(Text provided begins)
In this environment, corporate leaders at Google, Twitter, Facebook, Reddit and other companies had to take much more seriously the question of how they influence the world. Of course, social media scholars have been calling for this level of attention for almost a decade. Since around 2017, many journalists have, as well. But it took more than scholarship and journalism to make a difference.

Companies as rich, powerful, and ubiquitous as Facebook and Google only have two real soft spots. One is labor. Both Google, which owns YouTube, and Facebook face a constant shortage of highly qualified and experienced workers. Many people who work for these companies have other employment options in ways that most American workers will never enjoy. Technology workers command high salaries and have unusual flexibility in their career plans and life choices. They are also in constant communication with each other, meaning that Silicon Valley workers, when they choose to, have a lot of power in terms of collective message-making. Recent months have seen growing expressions of disgust among workers at major tech companies who are frustrated at their companies’ refusal to respond more assertively to problems with how their platforms are used. The CEOs and COOs of these companies are now, belatedly, realizing they have to take these concerns seriously.
(Text provided ends)
(Given entries begins)
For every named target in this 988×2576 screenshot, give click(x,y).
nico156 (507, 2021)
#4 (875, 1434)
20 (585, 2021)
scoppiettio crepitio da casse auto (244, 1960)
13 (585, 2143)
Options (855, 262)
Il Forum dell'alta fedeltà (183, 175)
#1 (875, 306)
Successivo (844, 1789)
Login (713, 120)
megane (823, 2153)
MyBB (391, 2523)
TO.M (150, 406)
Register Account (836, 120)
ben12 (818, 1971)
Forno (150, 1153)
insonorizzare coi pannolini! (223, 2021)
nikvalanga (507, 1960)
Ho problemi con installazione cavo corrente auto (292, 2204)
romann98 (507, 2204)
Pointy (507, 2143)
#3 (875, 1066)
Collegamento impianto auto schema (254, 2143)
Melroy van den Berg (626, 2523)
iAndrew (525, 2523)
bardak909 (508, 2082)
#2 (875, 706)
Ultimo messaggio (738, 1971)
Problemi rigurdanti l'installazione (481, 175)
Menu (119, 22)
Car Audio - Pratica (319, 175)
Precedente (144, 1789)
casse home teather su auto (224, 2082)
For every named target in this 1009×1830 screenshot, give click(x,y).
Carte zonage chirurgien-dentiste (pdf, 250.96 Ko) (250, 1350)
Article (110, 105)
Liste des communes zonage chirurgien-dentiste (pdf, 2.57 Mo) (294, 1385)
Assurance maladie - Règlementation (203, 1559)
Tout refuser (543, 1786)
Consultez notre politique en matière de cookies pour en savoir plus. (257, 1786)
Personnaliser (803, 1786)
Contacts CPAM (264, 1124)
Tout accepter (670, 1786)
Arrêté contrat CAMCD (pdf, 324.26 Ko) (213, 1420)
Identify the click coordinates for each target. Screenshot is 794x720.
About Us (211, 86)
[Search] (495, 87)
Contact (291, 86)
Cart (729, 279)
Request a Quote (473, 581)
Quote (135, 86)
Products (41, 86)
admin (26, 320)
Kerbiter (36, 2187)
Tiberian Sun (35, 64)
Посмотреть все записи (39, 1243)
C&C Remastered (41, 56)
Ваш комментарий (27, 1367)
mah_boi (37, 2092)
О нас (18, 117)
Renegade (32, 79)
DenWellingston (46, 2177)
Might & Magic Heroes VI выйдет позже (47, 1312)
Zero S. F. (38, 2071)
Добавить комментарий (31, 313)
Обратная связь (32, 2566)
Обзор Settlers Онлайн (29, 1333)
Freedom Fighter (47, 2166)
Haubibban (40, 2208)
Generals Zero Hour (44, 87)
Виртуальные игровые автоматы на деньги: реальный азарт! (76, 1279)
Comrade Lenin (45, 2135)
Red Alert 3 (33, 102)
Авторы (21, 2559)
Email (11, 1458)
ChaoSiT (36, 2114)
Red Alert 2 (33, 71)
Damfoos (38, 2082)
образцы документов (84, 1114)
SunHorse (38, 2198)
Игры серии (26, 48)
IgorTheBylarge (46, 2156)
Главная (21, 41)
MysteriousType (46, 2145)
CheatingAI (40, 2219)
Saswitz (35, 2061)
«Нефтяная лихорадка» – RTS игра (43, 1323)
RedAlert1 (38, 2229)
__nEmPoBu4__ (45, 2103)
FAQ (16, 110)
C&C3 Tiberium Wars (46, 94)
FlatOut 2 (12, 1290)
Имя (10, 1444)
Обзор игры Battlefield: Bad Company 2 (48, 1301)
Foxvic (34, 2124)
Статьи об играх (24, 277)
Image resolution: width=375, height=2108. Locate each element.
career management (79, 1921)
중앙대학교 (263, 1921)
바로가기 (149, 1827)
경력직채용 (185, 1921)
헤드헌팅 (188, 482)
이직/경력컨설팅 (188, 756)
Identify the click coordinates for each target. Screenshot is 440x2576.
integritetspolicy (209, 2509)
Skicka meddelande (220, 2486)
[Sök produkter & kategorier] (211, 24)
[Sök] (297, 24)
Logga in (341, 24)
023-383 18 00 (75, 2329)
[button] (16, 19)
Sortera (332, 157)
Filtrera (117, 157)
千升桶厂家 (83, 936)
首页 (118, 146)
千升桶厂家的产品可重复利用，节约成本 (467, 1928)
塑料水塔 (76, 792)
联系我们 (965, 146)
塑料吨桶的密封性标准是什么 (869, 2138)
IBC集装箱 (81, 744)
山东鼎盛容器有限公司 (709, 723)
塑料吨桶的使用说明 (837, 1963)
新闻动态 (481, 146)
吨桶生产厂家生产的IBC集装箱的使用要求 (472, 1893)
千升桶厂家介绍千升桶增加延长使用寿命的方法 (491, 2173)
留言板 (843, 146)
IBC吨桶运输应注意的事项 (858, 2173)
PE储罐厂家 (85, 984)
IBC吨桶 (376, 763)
(Given entries ends)
Extend the passage above about pressure on social media companies, picking up after its last sentence.

# [Your response]
The other soft spot is advertising. Advertisers have even more power than workers. This week several major global advertisers, apparently led by Unilever, announced that they are suspending advertising on Facebook until the company has stronger protocols against the use of its platform for hate speech and disinformation.

Unilever may be one of the few institutions on earth that Facebook needs more than it needs Facebook. In fact, the consumer products conglomerate has a fairly strong record on matters of social responsibility. Yet it’s been somewhat surprising when companies beyond the usual list of do-gooders step up to make a stand against racism and fascism. Advertisers as powerful and diverse as Clorox, Ford, HP and Adidas have decided that they do not want their products and logos associated with racism, calls to violence, or other trappings of emerging fascism in the United States. The number of boycotting companies has grown to more than 300, and even Prince Harry and Meghan Markle were reportedly phoning their corporate friends to encourage them to stop advertising on Facebook.

Why did it take so long, however, to get major tech companies to change their tune? Why weren’t the leaders of Reddit, YouTube and Facebook willing to take such steps in the aftermath of the 2017 genocide of the Rohingya minority in Myanmar? Why didn’t they act in 2016, when Facebook actively supported the Trump campaign as the failed businessman pledged to build a wall to keep Mexicans out of the US and ban Muslim immigration? Why did it take the visual evidence of the killing of George Floyd and all of the fallout within just one country, the US, to move advertisers, labor and management to take such action? Didn’t all the algorithmically stoked violence in Sri Lanka, India, Kenya, Myanmar and the Philippines matter?

We shouldn’t celebrate this moment. Let’s mark it, instead, as a potential turning point in the history of Silicon Valley and its relationship with movements for global social justice, and try to understand its limitations. We still don’t know to what extent these recent moves to de-platform extremism will make a difference over time.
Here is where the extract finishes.